He was adopted. From the beginning, the cards were stacked against him. His mother left him at an orphanage at the age of two. He probably could have wallowed in what he was given as his lot in life, but he decided that feeling sorry for himself, just would not do. And it never did.
Many people know that I love election day. I love politics, government, and everything that has to do with the freedom we have in this country to vote. I worked for the highest ranking official where I lived at one time, and even drove a car in the Vice Presidential motorcade. I was a key strategist in an aspect that helped a ‘no one’ become a State Assemblyman in another life time. Loved all of it since my first campaign when I was twelve.

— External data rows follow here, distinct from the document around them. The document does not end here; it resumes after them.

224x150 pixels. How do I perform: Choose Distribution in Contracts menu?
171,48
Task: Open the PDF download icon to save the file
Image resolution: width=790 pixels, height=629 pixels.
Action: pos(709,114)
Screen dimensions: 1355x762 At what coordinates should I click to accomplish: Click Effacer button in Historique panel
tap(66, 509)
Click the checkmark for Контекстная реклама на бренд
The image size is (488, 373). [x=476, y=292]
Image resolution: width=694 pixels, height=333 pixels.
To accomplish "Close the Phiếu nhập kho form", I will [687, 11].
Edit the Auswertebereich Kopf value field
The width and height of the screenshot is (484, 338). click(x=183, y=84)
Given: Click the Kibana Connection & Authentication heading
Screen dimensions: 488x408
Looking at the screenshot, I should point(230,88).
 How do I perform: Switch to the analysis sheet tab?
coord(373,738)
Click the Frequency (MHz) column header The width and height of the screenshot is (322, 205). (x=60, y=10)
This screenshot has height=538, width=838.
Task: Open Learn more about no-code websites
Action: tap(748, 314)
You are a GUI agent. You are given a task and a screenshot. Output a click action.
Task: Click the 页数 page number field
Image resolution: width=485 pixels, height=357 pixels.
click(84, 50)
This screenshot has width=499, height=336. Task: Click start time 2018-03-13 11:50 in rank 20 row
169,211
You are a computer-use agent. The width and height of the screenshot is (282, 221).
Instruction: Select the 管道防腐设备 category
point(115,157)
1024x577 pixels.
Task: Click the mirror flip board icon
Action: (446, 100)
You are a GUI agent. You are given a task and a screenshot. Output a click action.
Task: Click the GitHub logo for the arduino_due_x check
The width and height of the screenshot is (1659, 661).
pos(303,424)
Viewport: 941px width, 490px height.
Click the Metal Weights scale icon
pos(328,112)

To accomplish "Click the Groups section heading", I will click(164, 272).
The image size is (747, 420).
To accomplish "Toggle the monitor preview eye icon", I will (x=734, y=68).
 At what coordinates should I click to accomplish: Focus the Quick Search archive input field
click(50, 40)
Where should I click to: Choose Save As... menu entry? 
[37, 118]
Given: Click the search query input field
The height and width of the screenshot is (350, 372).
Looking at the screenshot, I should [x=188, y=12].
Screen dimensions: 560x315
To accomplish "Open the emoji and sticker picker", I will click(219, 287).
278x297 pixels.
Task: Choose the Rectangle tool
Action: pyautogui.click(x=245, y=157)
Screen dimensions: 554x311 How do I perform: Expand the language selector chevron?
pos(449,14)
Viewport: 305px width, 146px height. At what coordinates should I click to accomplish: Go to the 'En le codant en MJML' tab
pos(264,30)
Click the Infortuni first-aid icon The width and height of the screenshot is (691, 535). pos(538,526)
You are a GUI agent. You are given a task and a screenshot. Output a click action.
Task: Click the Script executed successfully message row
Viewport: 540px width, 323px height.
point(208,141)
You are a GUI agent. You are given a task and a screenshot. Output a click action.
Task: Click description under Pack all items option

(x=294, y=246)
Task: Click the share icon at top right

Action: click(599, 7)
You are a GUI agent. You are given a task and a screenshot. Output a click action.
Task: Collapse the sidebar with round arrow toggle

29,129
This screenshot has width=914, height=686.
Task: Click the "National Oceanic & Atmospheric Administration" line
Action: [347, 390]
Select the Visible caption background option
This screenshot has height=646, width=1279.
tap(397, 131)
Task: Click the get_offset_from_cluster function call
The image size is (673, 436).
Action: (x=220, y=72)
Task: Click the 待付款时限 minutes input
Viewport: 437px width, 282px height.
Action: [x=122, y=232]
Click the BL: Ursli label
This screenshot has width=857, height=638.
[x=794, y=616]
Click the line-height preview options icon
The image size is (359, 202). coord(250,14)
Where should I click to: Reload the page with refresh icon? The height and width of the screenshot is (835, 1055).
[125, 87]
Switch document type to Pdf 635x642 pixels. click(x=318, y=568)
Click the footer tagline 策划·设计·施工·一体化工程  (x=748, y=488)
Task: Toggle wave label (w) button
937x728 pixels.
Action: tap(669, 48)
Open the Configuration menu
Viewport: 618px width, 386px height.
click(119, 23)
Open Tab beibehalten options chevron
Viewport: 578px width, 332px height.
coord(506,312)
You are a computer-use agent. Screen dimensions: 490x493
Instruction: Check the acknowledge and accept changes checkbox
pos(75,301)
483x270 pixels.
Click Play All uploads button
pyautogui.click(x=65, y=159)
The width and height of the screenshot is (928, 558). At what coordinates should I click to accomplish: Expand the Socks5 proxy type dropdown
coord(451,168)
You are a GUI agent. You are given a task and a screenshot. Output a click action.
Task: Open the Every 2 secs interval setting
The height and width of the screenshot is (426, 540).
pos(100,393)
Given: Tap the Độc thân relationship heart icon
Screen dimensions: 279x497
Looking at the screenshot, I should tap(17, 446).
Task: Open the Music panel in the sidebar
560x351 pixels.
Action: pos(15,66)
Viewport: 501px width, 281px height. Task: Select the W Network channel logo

Without a doubt, hands down, and unequivocally; the greatest mind I have ever met during election-planning was a dear friend, John Pessala. John was like six feet, one million….many kids called him big bird. When he walked in the room, you surely noticed. Not just because of his height but his persona was such that he demanded it. though he never, in all the years I knew him, sought the limelight. His ‘smarts’ at campaigning, getting the word out, and finding votes where no one even looked was unmatched. Many took credit for his work, but to John, credit didn’t matter—-winning did. He had a very distinct way of speaking and as he spoke, you hung on to every word because, you see, John never wasted a syllable. His discussions were usually instructional and if you had a half-a-brain between your ears, you would listen intently to what he said and do what he suggested.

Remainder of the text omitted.